Plusieurs Etats de la Ligue arabe ont, par le passé, refusé de ratifier le traité de la Cour tant que la définition du crime d'agression n'était pas adoptée. La Cour est compétente pour poursuivre les responsables de génocide, crimes contre l'humanité, crimes de guerre et crimes d'agression, mais ce dernier point reste à ce jour théorique. Jusqu'à la conférence de révision du Statut de Rome, en juin 2010, l'agression n'était, en effet, pas juridiquement définie. Si les Etats ont adopté, à cette occasion, un texte commun, ils ne sont en revanche pas parvenus à s'entendre sur les modalités de saisine du procureur en cas d'agression.
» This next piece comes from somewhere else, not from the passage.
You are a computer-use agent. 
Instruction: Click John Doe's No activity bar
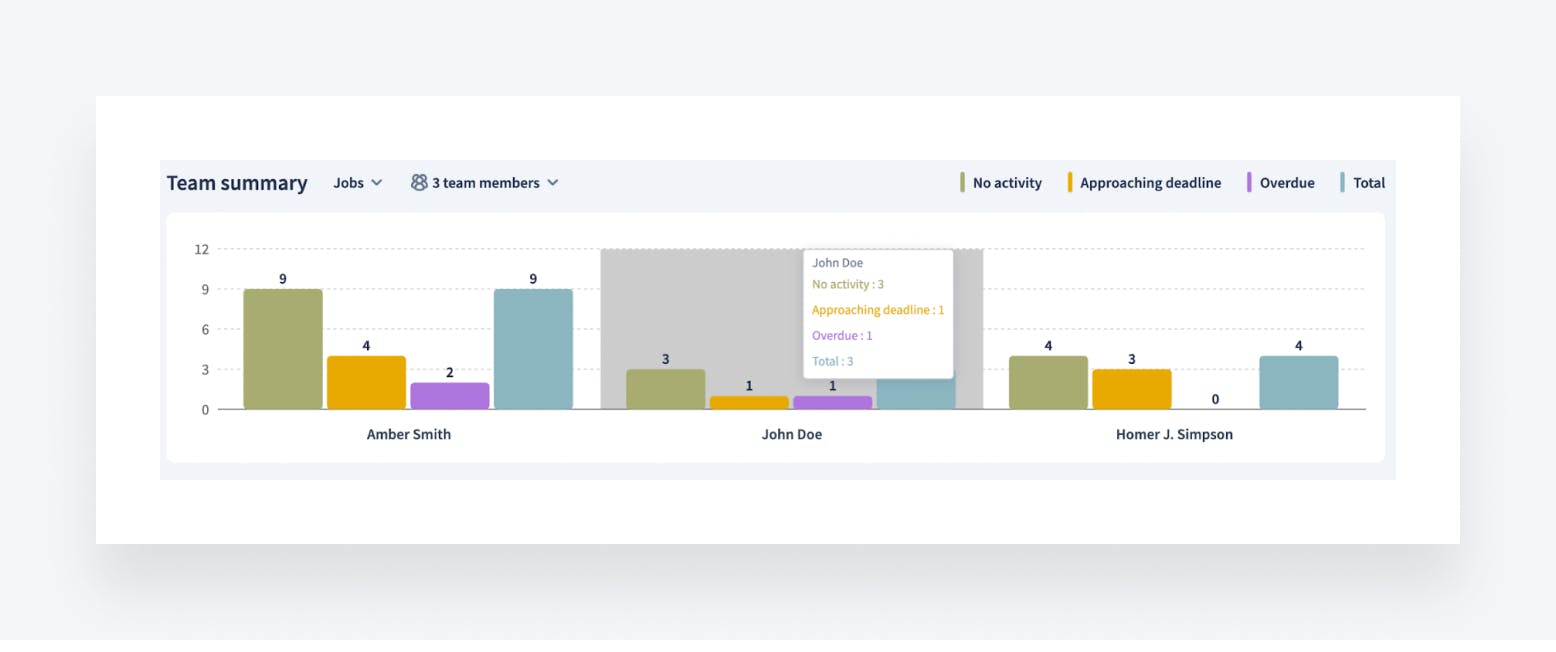pyautogui.click(x=666, y=389)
Deux situations au Moyen-Orient ont fait l'objet d'analyses [étape précédant l'ouverture d'une enquête] par le procureur. Sur l'Irak, le procureur avait estimé ne pas être compétent car Bagdad n'a pas ratifié le Statut. Il avait précisé par ailleurs que le caractère des crimes commis par les soldats canadiens et britanniques de la coalition, conduite par les Etats-Unis, relevaient des tribunaux nationaux. Par ailleurs, l'autorité palestinienne a accepté la compétence de la Cour [dont elle n'a pas ratifié le traité, n'étant pas un Etat] en janvier 2009, demandant au procureur d'enquêter sur la guerre de 2006. Pour l'instant, aucune décision n'a été prise.